Chili’s discovered a trend emerging among younger customers. Millennials were not embracing the Chili’s brand and were instead flocking to quick-serve restaurants that served fresher tasting food and healthy menu options. Chili’s turned to ProdigyWorks to help refresh their menu and become more relevant with millennials without alienating baby boomers, the restaurant’s core customer base.

The Approach:

We selected a diverse combination of Prodigy Panelists, including creative, high-IQ millennial foodies, bloggers, a former Hispanic food marketer, Top Chef and Chopped contestants, locavores, cookbook collectors, food entrepreneurs, a French chef and more.

After a deep brand immersion, our panelists scouted food trends, visited unique independent local restaurants and food trucks, read food blogs and kept a foodie’s eye on relevant TV shows and social media streams.

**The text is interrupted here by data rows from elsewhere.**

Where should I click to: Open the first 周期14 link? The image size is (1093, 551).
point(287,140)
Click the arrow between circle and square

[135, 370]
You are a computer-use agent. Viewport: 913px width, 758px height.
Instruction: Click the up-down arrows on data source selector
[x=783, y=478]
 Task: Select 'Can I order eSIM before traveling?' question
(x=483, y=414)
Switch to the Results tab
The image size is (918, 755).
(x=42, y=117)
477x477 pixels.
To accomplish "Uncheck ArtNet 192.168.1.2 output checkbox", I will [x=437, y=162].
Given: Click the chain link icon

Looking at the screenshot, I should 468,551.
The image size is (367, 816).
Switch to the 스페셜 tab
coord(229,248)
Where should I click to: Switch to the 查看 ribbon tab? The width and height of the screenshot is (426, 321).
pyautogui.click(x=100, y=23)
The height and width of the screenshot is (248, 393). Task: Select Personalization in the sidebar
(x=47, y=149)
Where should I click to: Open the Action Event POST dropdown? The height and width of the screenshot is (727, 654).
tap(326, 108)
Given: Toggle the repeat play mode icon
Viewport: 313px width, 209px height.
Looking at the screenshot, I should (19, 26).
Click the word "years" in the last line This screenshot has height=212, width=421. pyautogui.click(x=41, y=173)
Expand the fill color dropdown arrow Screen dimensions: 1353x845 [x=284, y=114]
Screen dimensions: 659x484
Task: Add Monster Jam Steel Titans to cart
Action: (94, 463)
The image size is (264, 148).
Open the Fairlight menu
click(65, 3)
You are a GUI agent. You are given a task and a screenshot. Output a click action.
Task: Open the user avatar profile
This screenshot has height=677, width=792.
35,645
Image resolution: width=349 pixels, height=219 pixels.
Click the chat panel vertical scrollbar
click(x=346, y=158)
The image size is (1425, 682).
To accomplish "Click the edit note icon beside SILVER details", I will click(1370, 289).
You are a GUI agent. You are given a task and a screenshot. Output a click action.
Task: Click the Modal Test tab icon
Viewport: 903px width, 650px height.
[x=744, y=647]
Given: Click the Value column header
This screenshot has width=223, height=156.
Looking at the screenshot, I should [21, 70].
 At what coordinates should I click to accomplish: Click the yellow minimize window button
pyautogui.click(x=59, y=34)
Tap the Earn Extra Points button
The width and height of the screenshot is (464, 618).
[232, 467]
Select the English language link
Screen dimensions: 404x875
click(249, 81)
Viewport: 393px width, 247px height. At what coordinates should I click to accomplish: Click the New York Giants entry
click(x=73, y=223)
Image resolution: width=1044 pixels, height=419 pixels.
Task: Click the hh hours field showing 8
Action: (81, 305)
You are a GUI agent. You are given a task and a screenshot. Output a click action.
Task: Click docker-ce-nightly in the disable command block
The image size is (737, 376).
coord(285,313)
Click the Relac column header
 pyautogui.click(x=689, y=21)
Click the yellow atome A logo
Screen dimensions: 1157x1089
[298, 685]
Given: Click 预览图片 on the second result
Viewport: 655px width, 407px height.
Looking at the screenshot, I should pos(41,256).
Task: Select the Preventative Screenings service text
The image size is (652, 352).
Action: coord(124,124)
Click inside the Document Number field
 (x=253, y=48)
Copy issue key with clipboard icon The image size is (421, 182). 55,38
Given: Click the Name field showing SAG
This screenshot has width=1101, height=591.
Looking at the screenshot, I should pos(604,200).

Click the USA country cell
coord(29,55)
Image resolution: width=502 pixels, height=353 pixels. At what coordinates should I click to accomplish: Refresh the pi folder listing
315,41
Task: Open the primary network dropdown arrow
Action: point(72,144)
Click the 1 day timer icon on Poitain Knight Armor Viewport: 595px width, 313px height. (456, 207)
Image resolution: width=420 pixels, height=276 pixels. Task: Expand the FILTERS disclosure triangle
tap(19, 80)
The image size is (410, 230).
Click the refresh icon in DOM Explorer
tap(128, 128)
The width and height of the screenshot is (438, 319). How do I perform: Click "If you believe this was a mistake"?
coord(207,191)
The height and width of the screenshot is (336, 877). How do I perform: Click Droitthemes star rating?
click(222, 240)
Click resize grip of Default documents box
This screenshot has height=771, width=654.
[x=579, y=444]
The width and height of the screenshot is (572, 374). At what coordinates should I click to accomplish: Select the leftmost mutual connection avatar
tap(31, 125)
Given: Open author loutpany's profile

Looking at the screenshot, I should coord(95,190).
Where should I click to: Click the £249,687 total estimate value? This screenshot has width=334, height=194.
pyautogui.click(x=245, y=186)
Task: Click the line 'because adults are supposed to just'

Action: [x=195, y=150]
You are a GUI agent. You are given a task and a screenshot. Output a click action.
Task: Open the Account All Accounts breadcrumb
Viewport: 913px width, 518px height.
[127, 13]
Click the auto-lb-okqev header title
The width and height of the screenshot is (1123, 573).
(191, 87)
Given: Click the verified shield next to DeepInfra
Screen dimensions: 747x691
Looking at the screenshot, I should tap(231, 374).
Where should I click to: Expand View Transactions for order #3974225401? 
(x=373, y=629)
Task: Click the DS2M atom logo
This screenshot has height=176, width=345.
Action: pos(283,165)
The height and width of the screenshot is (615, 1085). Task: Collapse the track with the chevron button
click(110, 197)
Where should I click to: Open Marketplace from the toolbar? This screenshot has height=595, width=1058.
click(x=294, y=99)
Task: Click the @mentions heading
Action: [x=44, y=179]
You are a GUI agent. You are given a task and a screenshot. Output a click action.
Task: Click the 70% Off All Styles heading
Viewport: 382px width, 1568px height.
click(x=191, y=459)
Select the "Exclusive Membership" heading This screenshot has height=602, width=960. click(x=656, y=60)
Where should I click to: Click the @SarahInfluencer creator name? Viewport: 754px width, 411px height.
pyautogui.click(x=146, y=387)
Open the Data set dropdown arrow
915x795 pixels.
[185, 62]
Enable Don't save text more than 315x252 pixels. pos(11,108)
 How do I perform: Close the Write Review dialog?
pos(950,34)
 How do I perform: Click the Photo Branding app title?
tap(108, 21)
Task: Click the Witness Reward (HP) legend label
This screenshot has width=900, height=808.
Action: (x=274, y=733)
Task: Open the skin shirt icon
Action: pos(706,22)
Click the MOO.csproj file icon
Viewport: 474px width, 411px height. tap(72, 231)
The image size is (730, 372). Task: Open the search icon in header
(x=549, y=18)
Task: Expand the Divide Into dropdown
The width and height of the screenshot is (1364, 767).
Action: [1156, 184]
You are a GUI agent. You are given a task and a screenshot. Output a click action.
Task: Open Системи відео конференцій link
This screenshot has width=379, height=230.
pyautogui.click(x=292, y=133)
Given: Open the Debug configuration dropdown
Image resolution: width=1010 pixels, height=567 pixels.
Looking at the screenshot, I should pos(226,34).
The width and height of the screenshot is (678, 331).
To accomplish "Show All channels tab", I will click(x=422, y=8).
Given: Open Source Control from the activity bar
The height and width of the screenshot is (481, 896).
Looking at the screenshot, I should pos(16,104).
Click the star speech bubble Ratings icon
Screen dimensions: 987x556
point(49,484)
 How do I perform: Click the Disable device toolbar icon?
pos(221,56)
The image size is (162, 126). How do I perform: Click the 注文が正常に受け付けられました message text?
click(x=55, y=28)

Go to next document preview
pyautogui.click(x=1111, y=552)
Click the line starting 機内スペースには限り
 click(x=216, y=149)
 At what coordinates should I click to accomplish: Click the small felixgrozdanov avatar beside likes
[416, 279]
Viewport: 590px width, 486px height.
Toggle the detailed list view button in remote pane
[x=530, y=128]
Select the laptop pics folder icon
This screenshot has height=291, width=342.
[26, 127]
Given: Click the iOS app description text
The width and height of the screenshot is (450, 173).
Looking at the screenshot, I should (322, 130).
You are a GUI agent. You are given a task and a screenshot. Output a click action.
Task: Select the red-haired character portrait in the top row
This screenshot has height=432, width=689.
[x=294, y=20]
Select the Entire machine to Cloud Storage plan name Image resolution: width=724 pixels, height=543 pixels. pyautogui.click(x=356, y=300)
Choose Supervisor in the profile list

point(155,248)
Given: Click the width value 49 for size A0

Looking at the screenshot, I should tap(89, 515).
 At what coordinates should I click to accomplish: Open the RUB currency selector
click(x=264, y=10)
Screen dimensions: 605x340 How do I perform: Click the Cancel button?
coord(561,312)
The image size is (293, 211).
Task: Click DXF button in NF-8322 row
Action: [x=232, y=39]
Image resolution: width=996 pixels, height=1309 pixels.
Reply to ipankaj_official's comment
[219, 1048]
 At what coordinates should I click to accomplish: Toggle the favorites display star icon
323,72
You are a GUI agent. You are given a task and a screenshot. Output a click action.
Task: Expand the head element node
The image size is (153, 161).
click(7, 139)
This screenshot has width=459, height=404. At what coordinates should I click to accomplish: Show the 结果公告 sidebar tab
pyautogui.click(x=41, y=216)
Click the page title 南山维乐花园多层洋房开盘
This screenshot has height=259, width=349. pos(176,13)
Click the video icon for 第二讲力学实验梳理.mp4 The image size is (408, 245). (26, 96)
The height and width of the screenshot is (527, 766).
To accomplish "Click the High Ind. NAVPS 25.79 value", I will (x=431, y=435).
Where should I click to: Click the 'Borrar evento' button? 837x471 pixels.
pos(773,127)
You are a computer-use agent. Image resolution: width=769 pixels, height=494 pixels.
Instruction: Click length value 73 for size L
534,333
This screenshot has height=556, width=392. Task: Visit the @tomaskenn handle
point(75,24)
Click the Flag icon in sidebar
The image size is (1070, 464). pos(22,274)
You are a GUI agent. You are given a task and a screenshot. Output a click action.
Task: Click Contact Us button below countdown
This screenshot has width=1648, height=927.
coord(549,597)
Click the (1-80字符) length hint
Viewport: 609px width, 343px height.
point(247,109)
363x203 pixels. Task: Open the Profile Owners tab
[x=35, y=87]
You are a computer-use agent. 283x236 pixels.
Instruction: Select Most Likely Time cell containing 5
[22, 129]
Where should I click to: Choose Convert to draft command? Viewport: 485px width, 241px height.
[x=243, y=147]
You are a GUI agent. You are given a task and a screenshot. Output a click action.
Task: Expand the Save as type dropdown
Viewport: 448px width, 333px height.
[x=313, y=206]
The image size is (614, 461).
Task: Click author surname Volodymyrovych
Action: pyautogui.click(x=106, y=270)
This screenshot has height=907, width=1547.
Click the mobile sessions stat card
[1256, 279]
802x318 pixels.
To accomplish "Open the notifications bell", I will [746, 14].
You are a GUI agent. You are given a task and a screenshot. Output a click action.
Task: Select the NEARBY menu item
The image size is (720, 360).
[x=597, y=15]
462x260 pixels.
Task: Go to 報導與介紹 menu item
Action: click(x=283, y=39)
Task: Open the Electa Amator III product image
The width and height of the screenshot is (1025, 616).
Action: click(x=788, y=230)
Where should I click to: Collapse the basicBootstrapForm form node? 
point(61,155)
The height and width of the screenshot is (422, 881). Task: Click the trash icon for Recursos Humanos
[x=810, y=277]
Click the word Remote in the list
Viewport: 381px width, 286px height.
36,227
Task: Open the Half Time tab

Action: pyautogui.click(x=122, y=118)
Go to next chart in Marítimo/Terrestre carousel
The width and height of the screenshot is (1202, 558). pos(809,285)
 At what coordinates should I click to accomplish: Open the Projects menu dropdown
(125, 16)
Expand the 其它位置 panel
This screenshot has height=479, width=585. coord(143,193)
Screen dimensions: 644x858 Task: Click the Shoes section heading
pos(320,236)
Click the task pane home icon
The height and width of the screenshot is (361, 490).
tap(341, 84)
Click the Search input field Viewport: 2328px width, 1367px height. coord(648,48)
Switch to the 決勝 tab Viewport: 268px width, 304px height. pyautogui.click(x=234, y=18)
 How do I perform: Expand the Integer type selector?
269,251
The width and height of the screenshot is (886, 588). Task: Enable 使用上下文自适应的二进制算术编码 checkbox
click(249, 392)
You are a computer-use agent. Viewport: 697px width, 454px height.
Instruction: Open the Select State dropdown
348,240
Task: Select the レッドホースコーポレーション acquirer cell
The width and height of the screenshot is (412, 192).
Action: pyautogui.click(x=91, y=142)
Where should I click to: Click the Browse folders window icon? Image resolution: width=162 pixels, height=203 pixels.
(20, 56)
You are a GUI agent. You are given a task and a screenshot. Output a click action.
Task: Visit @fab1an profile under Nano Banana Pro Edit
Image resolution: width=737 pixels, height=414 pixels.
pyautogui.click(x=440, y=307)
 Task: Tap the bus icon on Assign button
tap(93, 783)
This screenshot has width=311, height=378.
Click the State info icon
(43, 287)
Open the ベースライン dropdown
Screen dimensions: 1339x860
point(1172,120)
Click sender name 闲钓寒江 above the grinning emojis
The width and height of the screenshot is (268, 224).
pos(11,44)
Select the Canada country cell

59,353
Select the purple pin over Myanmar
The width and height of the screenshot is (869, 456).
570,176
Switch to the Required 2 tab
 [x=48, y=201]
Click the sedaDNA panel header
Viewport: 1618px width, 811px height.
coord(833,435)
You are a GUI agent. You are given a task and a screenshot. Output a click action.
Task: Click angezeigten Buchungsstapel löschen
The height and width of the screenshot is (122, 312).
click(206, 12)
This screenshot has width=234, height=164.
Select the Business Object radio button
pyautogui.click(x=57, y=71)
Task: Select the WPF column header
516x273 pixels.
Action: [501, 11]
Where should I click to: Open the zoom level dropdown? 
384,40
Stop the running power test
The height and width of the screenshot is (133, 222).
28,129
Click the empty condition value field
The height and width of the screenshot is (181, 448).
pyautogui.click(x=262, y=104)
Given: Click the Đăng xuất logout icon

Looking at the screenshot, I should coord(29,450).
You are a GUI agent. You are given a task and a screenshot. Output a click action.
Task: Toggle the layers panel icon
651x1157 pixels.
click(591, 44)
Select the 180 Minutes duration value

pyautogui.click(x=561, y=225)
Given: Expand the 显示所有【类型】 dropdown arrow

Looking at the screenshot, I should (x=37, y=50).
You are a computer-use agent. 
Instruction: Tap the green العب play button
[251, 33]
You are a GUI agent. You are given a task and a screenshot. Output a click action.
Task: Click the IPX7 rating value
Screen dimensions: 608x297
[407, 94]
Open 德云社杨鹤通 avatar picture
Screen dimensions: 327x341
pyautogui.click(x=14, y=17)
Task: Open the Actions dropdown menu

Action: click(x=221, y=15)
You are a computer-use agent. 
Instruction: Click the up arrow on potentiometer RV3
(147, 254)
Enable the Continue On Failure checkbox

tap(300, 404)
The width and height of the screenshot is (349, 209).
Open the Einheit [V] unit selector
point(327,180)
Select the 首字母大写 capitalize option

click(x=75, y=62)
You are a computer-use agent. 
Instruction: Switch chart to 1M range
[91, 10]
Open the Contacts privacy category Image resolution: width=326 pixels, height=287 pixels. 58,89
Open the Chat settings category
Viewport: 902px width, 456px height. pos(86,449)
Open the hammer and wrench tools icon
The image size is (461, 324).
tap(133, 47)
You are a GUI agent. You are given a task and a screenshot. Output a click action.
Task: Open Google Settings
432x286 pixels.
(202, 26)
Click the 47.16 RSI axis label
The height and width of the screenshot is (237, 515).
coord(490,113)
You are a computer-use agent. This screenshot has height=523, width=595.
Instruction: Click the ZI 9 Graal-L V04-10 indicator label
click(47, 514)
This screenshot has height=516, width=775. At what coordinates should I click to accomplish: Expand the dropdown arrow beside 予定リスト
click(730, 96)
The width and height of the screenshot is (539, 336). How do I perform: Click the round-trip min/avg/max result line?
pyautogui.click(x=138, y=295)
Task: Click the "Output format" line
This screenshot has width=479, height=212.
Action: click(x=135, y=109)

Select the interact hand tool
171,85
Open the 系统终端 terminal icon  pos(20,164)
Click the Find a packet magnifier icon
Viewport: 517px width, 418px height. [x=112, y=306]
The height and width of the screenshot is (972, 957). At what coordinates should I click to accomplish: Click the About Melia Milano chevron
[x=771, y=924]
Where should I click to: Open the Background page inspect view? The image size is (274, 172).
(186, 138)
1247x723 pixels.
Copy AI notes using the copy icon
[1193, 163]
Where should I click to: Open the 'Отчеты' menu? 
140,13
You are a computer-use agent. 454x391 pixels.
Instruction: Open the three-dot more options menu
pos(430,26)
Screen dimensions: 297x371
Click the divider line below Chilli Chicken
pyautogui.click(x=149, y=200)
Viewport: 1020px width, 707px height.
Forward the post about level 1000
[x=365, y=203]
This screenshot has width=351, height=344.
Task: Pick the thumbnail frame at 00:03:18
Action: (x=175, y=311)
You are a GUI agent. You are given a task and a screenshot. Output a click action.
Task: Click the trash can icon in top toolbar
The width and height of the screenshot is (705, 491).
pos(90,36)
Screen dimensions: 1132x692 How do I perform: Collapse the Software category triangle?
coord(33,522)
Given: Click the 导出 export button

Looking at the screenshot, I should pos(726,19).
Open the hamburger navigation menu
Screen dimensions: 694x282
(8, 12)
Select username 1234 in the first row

Chilis-Chipotle-Chicken-Fresh-Mex-BowlOur Prodigy Panelists brainstormed online for two weeks against a well-defined challenge. They submitted descriptive written ideas and a gallery of engaging images. Active online collaboration and focus groups with leading participants helped the team improve concepts and develop promising new ideas.

The Results:

Through our proprietary ideation process, the ProdigyWorks panel quickly created more than 450 new ideas and concepts for fresh burgers, entrée salads and signature fresh Mex dishes. After evaluation, testing and development, five of our fresh Mex recommendations were adopted for the Chili’s menu. Now, one of every four Chili’s guests orders a fresh Mex entrée.